Cochlear Implant Outcomes and Genetic Mutations in Children with Ear and Brain Anomalies

الملخص EN

Background.

Specific clinical conditions could compromise cochlear implantation outcomes and drastically reduce the chance of an acceptable development of perceptual and linguistic capabilities.

These conditions should certainly include the presence of inner ear malformations or brain abnormalities.

The aims of this work were to study the diagnostic value of high resolution computed tomography (HRCT) and magnetic resonance imaging (MRI) in children with sensorineural hearing loss who were candidates for cochlear implants and to analyse the anatomic abnormalities of the ear and brain in patients who underwent cochlear implantation.

We also analysed the effects of ear malformations and brain anomalies on the CI outcomes, speculating on their potential role in the management of language developmental disorders.

Methods.

The present study is a retrospective observational review of cochlear implant outcomes among hearing-impaired children who presented ear and/or brain anomalies at neuroimaging investigations with MRI and HRCT.

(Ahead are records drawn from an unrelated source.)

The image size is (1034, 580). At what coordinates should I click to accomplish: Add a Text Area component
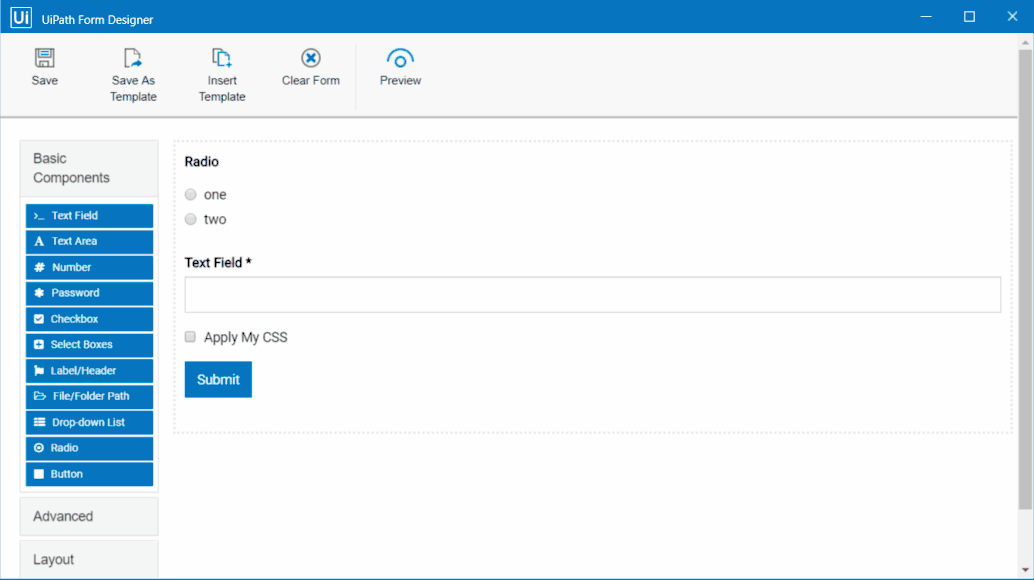pos(89,241)
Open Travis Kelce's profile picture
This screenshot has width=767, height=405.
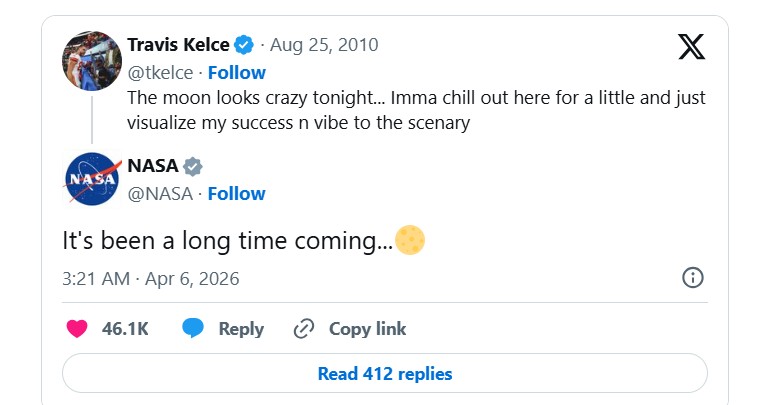click(92, 62)
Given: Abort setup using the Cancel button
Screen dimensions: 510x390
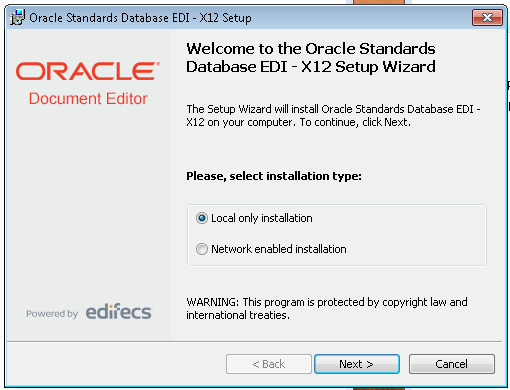Looking at the screenshot, I should point(452,364).
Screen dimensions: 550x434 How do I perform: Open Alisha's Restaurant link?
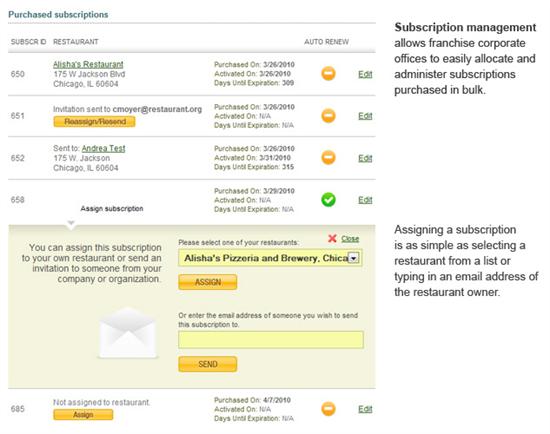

Furthermore, genetic results from molecular genetic investigations (GJB2/GJB6 and, additionally, in selected cases, SLC26A4 or mitochondrial-DNA mutations) on this study group were herein described.

Longitudinal and cross-sectional analysis was conducted using statistical tests.

Results.

Between January 1, 1996 and April 1, 2012, at the ENT-Audiology Department of the University Hospital of Ferrara, 620 cochlear implantations were performed.

There were 426 implanted children at the time of the present study (who were <18 years).

Among these, 143 patients (64 females and 79 males) presented ear and/or brain anomalies/lesions/malformations at neuroimaging investigations with MRI and HRCT.

The age of the main study group (143 implanted children) ranged from 9 months and 16 years (average = 4.4; median = 3.0).

Conclusions.

Good outcomes with cochlear implants are possible in patients who present with inner ear or brain abnormalities, even if central nervous system anomalies represent a negative prognostic factor that is made worse by the concomitant presence of cochlear malformations.

Common cavity and stenosis of the internal auditory canal (less than 2 mm) are negative prognostic factors even if brain lesions are absent.